Coughing and sputtering, I jerked my head from the water and staggered backward. I folded my body in half, gripping my knees as I fought for my next breath. My eyes burned, my lungs felt on fire, the sharp pains reaching down the whole of my chest. It was a relief, this pain, a short reprieve from the prison I lived in.
When I was breathing steadily again, I straightened and reached for my blade. As I leaned in closer to the rusted piece of mirror hanging haphazardly on the wall, my wet reflection glared back at me—dark brown, nearly black eyes rimmed in red and encased in shadowed, hollowed circles sitting high on an angry, angular face that was framed in a heavy beard almost as black as my hair.
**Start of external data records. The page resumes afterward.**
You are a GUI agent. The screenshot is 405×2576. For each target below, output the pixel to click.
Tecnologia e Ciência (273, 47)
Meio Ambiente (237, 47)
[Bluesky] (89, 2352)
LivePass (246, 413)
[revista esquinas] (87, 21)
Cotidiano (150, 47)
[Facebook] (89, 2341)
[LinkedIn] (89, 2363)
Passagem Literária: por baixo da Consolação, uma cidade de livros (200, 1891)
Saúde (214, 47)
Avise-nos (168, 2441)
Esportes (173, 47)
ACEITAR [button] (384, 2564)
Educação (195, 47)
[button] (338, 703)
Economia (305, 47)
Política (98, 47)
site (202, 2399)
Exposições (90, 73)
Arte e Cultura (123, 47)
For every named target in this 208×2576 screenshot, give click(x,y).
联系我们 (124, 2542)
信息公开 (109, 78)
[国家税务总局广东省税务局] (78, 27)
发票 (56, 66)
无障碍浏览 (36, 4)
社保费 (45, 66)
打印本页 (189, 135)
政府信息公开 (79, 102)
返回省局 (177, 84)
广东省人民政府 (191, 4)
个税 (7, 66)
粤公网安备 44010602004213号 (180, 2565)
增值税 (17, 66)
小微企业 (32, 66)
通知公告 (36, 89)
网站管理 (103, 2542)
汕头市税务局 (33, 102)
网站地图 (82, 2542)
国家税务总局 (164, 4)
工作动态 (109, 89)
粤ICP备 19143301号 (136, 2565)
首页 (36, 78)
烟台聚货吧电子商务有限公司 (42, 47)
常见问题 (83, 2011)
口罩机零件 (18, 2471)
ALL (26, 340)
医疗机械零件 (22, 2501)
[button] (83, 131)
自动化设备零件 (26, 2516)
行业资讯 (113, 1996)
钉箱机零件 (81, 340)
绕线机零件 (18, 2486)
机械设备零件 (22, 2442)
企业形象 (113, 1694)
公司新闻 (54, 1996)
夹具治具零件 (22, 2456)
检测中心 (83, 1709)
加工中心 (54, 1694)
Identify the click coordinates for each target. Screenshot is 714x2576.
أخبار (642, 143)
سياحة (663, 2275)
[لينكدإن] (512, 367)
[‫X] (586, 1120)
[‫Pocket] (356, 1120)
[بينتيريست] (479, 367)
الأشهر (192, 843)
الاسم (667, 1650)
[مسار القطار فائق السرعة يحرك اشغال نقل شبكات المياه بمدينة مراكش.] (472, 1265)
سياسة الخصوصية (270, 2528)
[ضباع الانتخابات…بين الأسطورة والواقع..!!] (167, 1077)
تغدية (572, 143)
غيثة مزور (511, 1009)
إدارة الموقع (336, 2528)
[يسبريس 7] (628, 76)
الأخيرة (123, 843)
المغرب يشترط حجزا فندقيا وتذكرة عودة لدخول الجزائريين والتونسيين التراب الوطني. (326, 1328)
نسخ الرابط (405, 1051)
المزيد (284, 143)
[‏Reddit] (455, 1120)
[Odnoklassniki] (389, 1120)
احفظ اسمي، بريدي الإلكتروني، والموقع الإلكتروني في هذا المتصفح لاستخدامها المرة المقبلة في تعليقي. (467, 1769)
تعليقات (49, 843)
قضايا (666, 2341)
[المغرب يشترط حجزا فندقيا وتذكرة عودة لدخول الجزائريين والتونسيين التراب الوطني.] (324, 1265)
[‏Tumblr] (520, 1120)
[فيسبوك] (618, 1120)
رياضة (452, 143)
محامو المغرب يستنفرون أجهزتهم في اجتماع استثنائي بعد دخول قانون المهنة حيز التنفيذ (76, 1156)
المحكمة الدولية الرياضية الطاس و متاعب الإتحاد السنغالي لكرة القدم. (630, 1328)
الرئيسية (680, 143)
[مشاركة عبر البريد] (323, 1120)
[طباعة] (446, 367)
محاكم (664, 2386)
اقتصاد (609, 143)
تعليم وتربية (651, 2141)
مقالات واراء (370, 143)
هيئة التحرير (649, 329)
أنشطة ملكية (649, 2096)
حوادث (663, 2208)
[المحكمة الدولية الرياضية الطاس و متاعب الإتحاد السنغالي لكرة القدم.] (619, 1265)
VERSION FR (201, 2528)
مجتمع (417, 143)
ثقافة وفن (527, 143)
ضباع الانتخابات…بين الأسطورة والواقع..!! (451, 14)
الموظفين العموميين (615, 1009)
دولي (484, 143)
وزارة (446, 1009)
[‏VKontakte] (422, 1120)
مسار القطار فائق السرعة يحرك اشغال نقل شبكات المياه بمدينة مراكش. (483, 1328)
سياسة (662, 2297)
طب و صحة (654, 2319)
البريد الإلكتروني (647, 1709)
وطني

I was a fearful fucking sight. The people here were right to be afraid of me. The things I was capable of, the things I’d done ... There were times I even feared myself.
Leaning closer to the mirror, I lifted the blade. The slow slide of sharpened steel against hair made a scratchy crackle, one that repeated on a loop as I mechanically shaved the overgrown hair around my Mohawk.
When I was nearly done with the sides, determined to give the long hair on top a trim with the blade next, I heard the creaking sound of my front door opening. Cursing myself for not locking it, I spun around with my blade poised for a fight. The door slammed shut and a flash of pink twirled into view.
“You made a fucking mess, Adler,” Liv trilled happily, her obnoxious Southern swamp drawl out in full force today. Crossing her thin arms beneath her less-than-ample chest, she cocked her head and pursed her lips.
“Get the fuck out of my place,Olivia,” I growled, my fist clenching as I gripped the handle of the blade tighter.